House of Commons

In a bicameral parliament of a Westminster System, the House of Commons has historically been the name of the elected lower house. The Commons generally holds much more power than the upper house (the senate or House of Lords). The leader of the majority party in the House of Commons usually becomes the prime minister.

The term is taken from the name of the institution in Westminster, London, in the south east of what is now the United Kingdom. Those states that use it now and have used it in the past based their democratic systems upon that institution (it is thus occasionally called "the mother of parliaments"). Many such places were part of they British Empire, and are now part of the Commonwealth of Nations. In distancing themselves from the rule of empire, they have often renamed that part of their government (or abolished it, e.g. in favour of a military dictatorship).

Historically, the Commons were an estate in a traditional pre-Enlightenment European government which typically divided the governance of an area between "estates" of society.

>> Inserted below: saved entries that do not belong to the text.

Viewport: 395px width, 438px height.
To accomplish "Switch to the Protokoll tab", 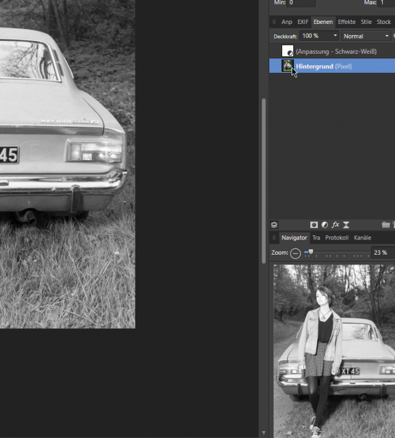I will tap(337, 238).
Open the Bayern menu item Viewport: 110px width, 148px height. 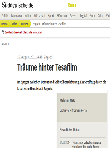(x=73, y=16)
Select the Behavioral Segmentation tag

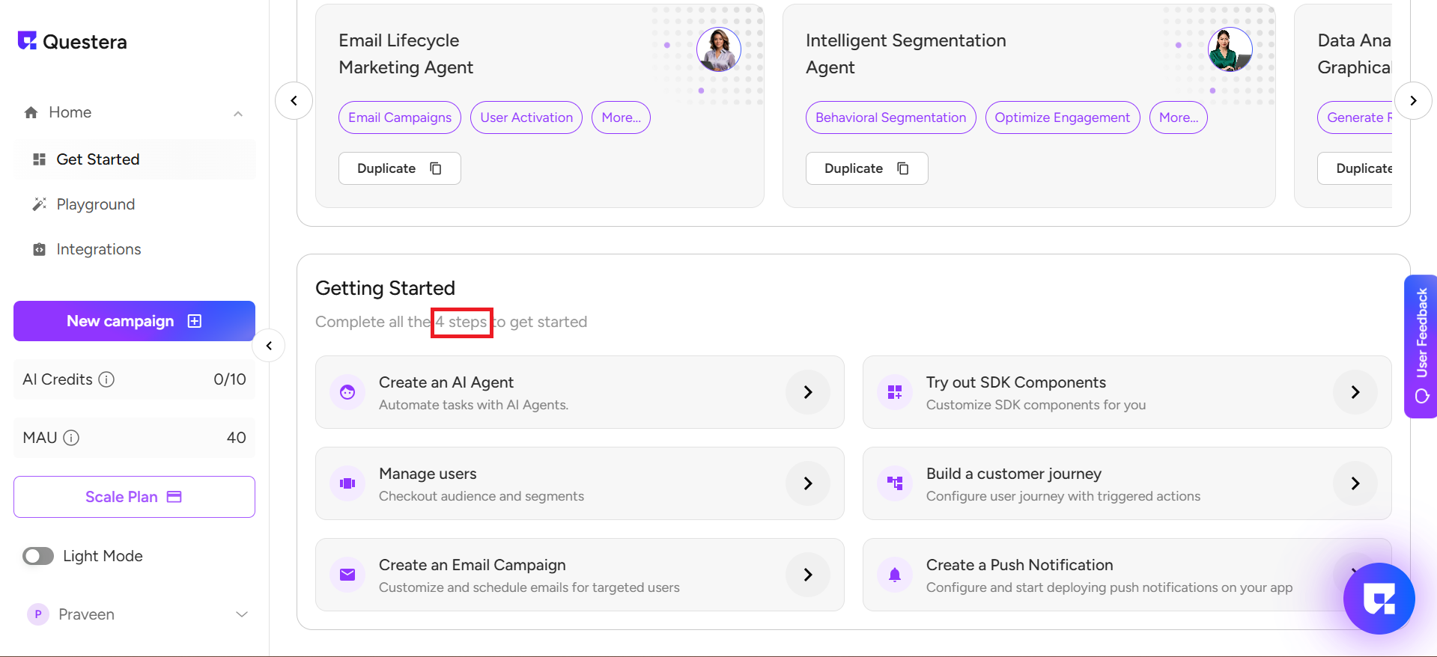890,117
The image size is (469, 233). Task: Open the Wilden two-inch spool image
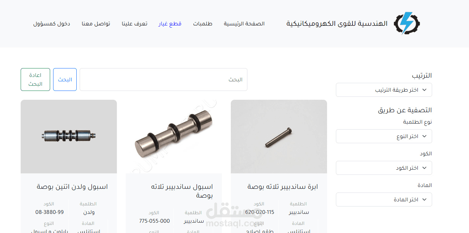click(69, 137)
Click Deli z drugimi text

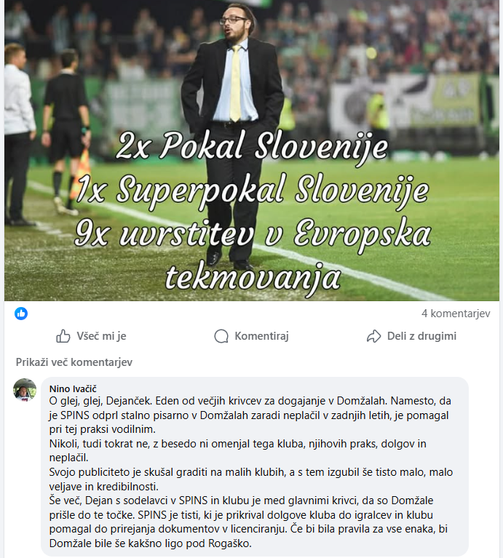422,336
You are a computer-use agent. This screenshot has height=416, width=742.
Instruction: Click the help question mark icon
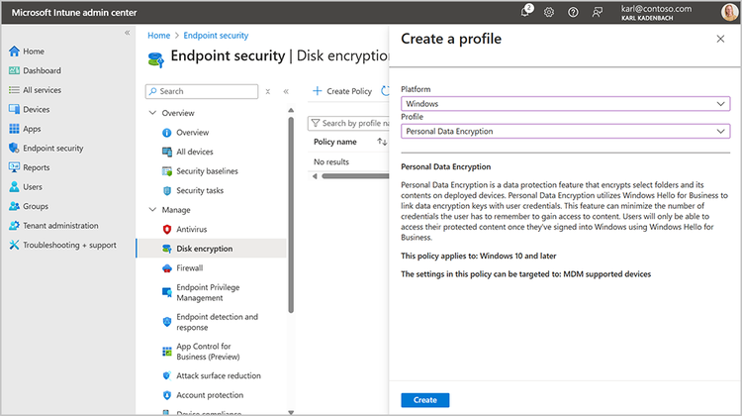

Such systems existed (and some still exist) in the United Kingdom, France, Russia and Sweden. Other estates included the clergy, nobles, merchants and knights. The word "commons" has at times been confused with the word "commoner", but they are very different in this context.

Most Westminster-system nations have since changed the name of their lower house to "the House of Representatives." There are only two existing Houses of Commons. These are the:

The House of Commons was also the lower house of the Parliament of Ireland, before its abolition under the 1801 Act of Union, and the short-lived Parliament of Southern Ireland in 1920, which was subsequently superseded by the Dáil of the Irish Free State. Similarly, the House of Commons was the lower house of the Parliament of Northern Ireland before its abolition in 1972.